**Task statement:**
Retype exactly the lines from the one containing "Task: Collapse the VBAProject tree node" through the last line of the records below, including both, and leave out any pictures.

**Stored data:**
***

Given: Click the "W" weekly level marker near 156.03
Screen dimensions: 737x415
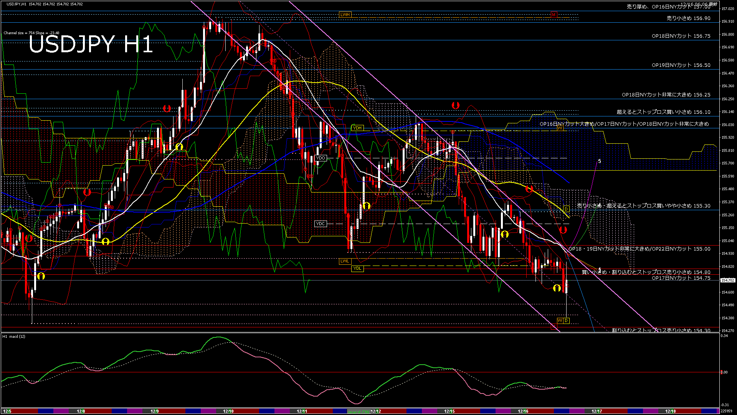Looking at the screenshot, I should click(x=560, y=128).
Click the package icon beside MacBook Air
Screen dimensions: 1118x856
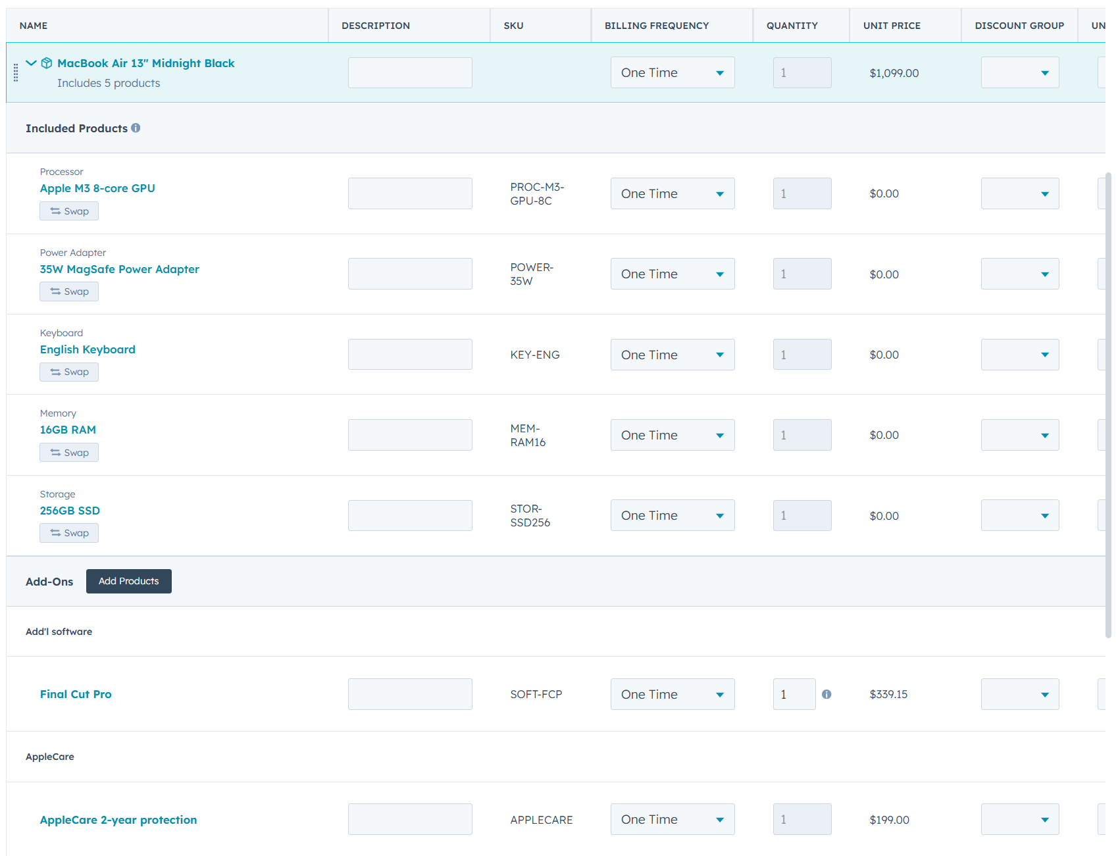46,63
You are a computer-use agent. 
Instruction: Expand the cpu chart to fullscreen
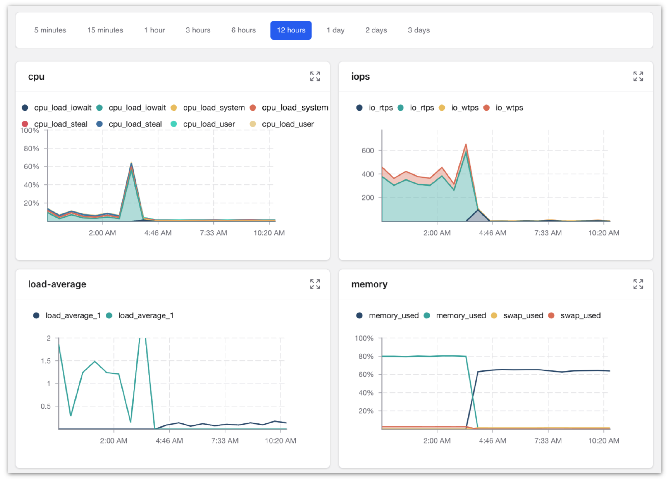click(x=315, y=76)
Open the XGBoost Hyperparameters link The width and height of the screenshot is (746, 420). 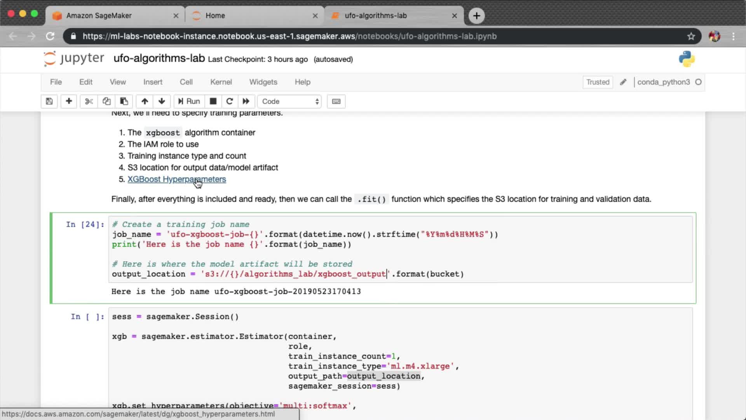[176, 179]
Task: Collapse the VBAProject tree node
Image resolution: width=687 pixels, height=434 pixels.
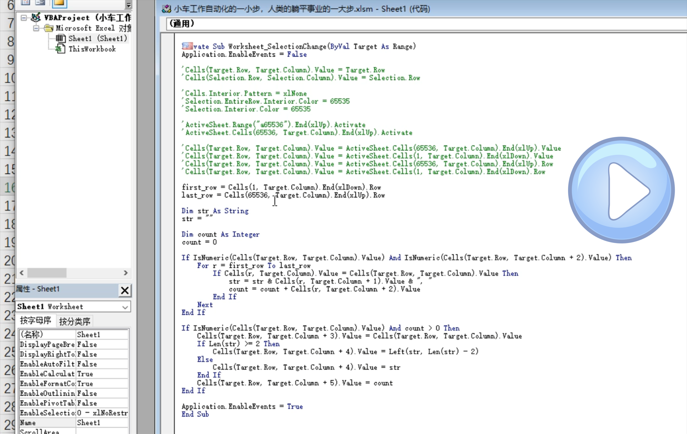Action: [x=24, y=18]
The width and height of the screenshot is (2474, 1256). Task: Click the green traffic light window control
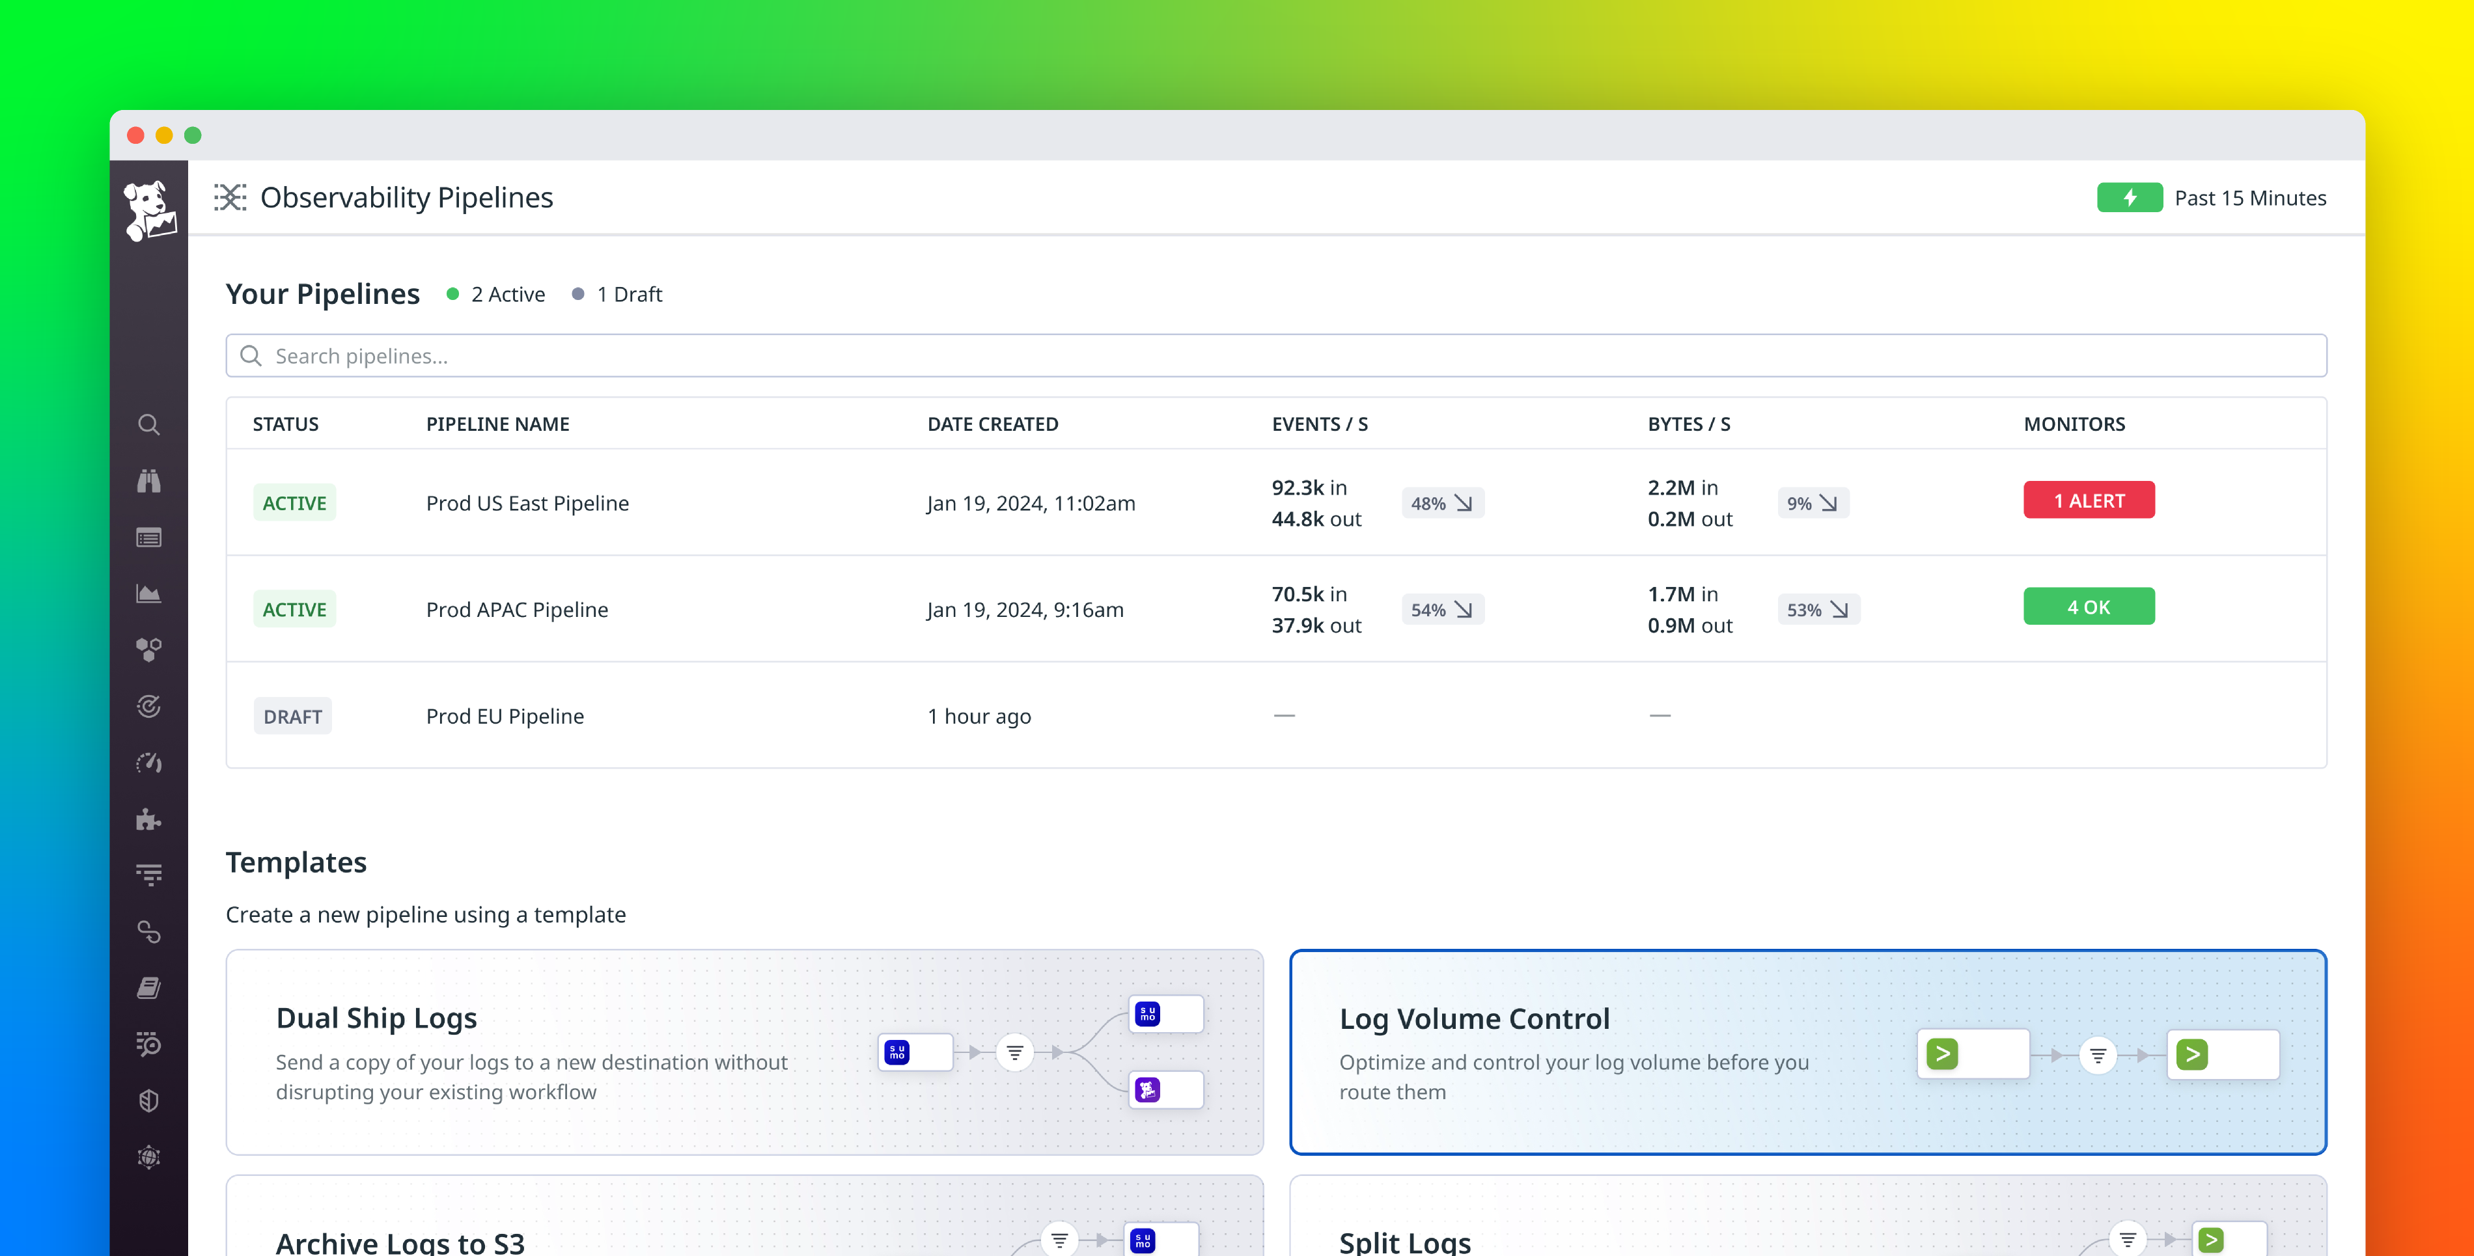(x=192, y=135)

***

**Written solution:**
Task: Collapse the VBAProject tree node
Image resolution: width=687 pixels, height=434 pixels.
Action: [x=24, y=18]
The width and height of the screenshot is (2474, 1256). Task: Click the green traffic light window control
(x=192, y=135)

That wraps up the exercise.